One of the accolades that I've heard from those who have attended his dinners is that the food is always delicious. Actually, delicious is a word that may not cut it. Perhaps divinely decadent or soul-satisfyingly good is a more apt description. What makes Hitz's food unique is that his Southern roots are always evident in his menus. Hitz grew up in Atlanta eating classic Southern dishes mixed with fine French cooking thanks to his late mother, also a noted hostess. It was this early exposure to good food both at home and during trips abroad that educated Hitz's palate and taught him that French and Southern food is "a winning combination." But good food alone does not define gracious entertaining. Hitz learned how to throw a party by watching his mother and step-father (the late, prominent symphony and chorale conductor Robert Shaw) host their Saturday luncheons with guests who included Leonard Bernstein, Aaron Copeland, Leontyne Price, and Bobby Short. Frankly, I can't think of a better entertaining education than this.
But going back to the food. Alex's background includes training at Le Cordon Bleu in Paris as well as owning a popular Atlanta restaurant. All of this inspired him to try his hand at reinventing Southern food, giving it "a heritage that may never have been." Alex notes that Southern food has long been stigmatized thanks to the use of inferior ingredients. He set out to create updated Southern dishes that use fresh ingredients (though Alex notes that he isn't afraid to use canned tomatoes) and that eliminate the shortcuts that became such a part of Southern cooking, most notably the use of premade products like Old Bay, Mrs. Dash, Jiffy Mix, and Accent. Alex's style of cooking pays attention to strict standards and adherence to detail, something that is a hallmark of classic French cuisine.

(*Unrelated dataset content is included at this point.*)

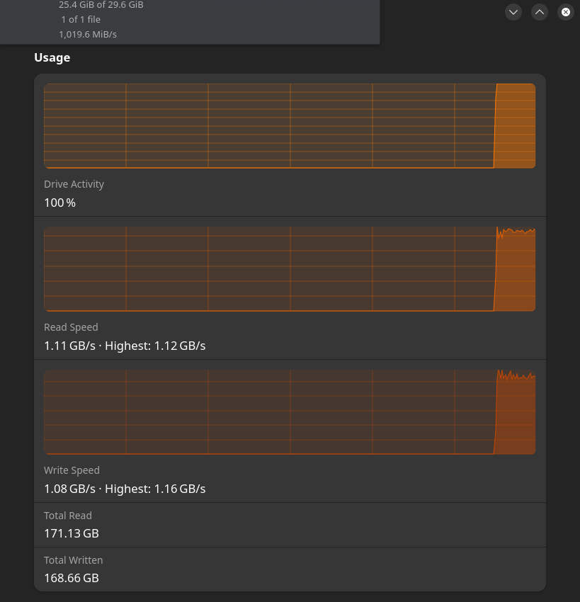Image resolution: width=580 pixels, height=602 pixels.
Task: Click the 1 of 1 file label
Action: point(80,19)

Alex frequently serves his Southern food with a French twist at most of his parties, something that has helped to define his style of entertaining as "relaxed elegance." Few people set a more beautiful buffet or dining table than Alex, tables that are frequently set with Francis I sterling flatware (passed down from his late mother), beautiful sterling serving pieces and candelabra, classic linen, and traditional china. But in order to create a sense of balance, Alex will then serve something casual like Chicken Pot Pie, Fried Chicken, Stewed Tomatoes, and Caramel Cake. It's this mix of high and low that allows the party to feel both special and comfortable at the same time.

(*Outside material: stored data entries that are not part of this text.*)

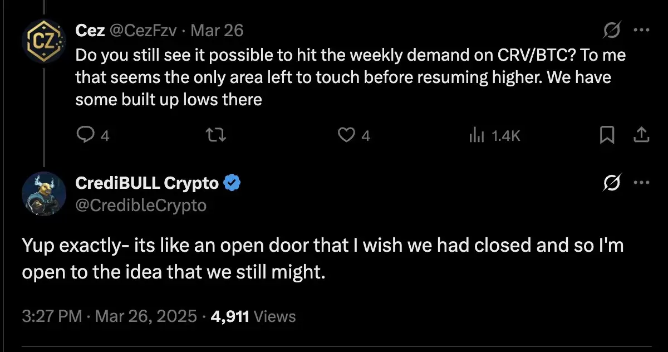Click Grok icon on Cez's tweet
Viewport: 668px width, 352px height.
[x=612, y=31]
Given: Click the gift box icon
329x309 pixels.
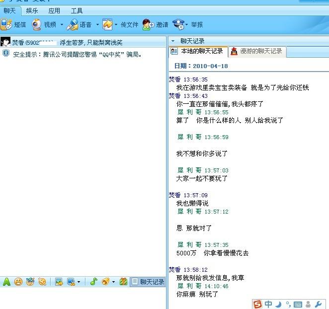Looking at the screenshot, I should click(x=123, y=282).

Below, you can see a few photos of a dinner that Alex recently hosted for some visiting English royalty. The table is set quite beautifully, and at first glance one might think that the menu would have been formal too. However, that was not the case. The first course was Pecan Crusted Salmon with Sauce Gribiche, the main course included Chicken Pot Pie and Spinach Salad with Red Wine Vinaigrette, and dessert was Peggy's Apricot Mousse, a recipe garnered from Alex's cousin Peggy Foreman. And you know what? The visiting English royalty and everyone else loved every bite of it!
Take a look below for a few photos from the dinner. You'll also find a recipe for Alex's Tortilla Soup, one that does not appear in his upcoming book.
(My Beverly Hills Kitchen: Classic Southern Cooking with a French Twist will be available for sale starting in October. For more information on Alex, click here.)
Alex's china is Royal Crown Derby, pattern no. 383, Kings Pattern. The flatware is Francis I.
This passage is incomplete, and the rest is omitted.